EXERCISE MATERIAL below:

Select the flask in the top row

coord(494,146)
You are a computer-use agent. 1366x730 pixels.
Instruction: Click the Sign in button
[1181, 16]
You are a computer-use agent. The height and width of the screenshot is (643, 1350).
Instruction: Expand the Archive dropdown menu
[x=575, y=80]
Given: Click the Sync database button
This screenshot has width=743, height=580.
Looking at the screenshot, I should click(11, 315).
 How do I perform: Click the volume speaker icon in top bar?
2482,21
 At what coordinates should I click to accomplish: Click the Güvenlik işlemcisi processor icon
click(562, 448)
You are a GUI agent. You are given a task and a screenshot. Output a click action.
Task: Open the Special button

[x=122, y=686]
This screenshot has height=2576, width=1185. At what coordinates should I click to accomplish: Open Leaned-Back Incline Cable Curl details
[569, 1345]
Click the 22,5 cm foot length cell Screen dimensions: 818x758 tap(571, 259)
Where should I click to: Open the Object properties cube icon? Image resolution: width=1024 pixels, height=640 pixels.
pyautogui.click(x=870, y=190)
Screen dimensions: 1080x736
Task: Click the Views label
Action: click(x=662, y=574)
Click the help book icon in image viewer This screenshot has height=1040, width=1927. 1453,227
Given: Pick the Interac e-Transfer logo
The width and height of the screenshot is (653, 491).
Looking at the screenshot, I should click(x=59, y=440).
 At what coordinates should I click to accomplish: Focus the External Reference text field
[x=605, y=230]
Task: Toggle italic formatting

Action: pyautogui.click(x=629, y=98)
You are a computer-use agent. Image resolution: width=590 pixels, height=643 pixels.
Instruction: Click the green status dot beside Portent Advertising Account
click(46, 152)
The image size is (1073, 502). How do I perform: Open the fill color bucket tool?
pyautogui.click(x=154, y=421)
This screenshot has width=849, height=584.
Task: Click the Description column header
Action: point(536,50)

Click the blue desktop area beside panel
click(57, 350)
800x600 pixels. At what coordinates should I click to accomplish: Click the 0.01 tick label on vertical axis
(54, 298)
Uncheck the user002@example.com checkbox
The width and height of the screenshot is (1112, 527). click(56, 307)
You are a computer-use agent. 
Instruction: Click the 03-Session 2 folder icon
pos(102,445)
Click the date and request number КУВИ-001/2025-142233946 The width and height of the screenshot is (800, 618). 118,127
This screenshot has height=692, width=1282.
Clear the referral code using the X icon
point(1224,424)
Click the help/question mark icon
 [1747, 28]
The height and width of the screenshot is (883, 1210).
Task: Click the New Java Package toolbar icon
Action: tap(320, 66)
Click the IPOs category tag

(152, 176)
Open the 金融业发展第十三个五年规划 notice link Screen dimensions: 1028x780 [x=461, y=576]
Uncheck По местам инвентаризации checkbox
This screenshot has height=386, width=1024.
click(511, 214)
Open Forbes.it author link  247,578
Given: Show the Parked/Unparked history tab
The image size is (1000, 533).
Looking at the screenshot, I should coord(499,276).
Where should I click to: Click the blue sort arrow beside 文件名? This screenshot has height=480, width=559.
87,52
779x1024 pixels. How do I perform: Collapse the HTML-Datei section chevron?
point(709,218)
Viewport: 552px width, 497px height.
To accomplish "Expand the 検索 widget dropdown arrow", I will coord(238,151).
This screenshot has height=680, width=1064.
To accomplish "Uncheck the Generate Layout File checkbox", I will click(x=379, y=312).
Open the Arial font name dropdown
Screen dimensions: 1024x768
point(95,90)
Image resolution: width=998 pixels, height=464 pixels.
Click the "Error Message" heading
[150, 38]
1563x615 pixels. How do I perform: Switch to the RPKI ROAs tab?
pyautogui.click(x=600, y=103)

End of EXERCISE MATERIAL.

## TASK TO COMPLETE
In full and without change, transcribe the data above.

## EXERCISE SOLUTION
Select the flask in the top row

coord(494,146)
You are a computer-use agent. 1366x730 pixels.
Instruction: Click the Sign in button
[1181, 16]
You are a computer-use agent. The height and width of the screenshot is (643, 1350).
Instruction: Expand the Archive dropdown menu
[x=575, y=80]
Given: Click the Sync database button
This screenshot has width=743, height=580.
Looking at the screenshot, I should click(11, 315).
 How do I perform: Click the volume speaker icon in top bar?
2482,21
 At what coordinates should I click to accomplish: Click the Güvenlik işlemcisi processor icon
click(562, 448)
You are a GUI agent. You are given a task and a screenshot. Output a click action.
Task: Open the Special button

[x=122, y=686]
This screenshot has height=2576, width=1185. At what coordinates should I click to accomplish: Open Leaned-Back Incline Cable Curl details
[569, 1345]
Click the 22,5 cm foot length cell Screen dimensions: 818x758 tap(571, 259)
Where should I click to: Open the Object properties cube icon? Image resolution: width=1024 pixels, height=640 pixels.
pyautogui.click(x=870, y=190)
Screen dimensions: 1080x736
Task: Click the Views label
Action: click(x=662, y=574)
Click the help book icon in image viewer This screenshot has height=1040, width=1927. 1453,227
Given: Pick the Interac e-Transfer logo
The width and height of the screenshot is (653, 491).
Looking at the screenshot, I should click(x=59, y=440).
 At what coordinates should I click to accomplish: Focus the External Reference text field
[x=605, y=230]
Task: Toggle italic formatting

Action: pyautogui.click(x=629, y=98)
You are a computer-use agent. Image resolution: width=590 pixels, height=643 pixels.
Instruction: Click the green status dot beside Portent Advertising Account
click(46, 152)
The image size is (1073, 502). How do I perform: Open the fill color bucket tool?
pyautogui.click(x=154, y=421)
This screenshot has width=849, height=584.
Task: Click the Description column header
Action: point(536,50)

Click the blue desktop area beside panel
click(57, 350)
800x600 pixels. At what coordinates should I click to accomplish: Click the 0.01 tick label on vertical axis
(54, 298)
Uncheck the user002@example.com checkbox
The width and height of the screenshot is (1112, 527). click(56, 307)
You are a computer-use agent. 
Instruction: Click the 03-Session 2 folder icon
pos(102,445)
Click the date and request number КУВИ-001/2025-142233946 The width and height of the screenshot is (800, 618). 118,127
This screenshot has height=692, width=1282.
Clear the referral code using the X icon
point(1224,424)
Click the help/question mark icon
 [1747, 28]
The height and width of the screenshot is (883, 1210).
Task: Click the New Java Package toolbar icon
Action: tap(320, 66)
Click the IPOs category tag

(152, 176)
Open the 金融业发展第十三个五年规划 notice link Screen dimensions: 1028x780 [x=461, y=576]
Uncheck По местам инвентаризации checkbox
This screenshot has height=386, width=1024.
click(511, 214)
Open Forbes.it author link  247,578
Given: Show the Parked/Unparked history tab
The image size is (1000, 533).
Looking at the screenshot, I should coord(499,276).
Where should I click to: Click the blue sort arrow beside 文件名? This screenshot has height=480, width=559.
87,52
779x1024 pixels. How do I perform: Collapse the HTML-Datei section chevron?
point(709,218)
Viewport: 552px width, 497px height.
To accomplish "Expand the 検索 widget dropdown arrow", I will coord(238,151).
This screenshot has height=680, width=1064.
To accomplish "Uncheck the Generate Layout File checkbox", I will click(x=379, y=312).
Open the Arial font name dropdown
Screen dimensions: 1024x768
point(95,90)
Image resolution: width=998 pixels, height=464 pixels.
Click the "Error Message" heading
[150, 38]
1563x615 pixels. How do I perform: Switch to the RPKI ROAs tab?
pyautogui.click(x=600, y=103)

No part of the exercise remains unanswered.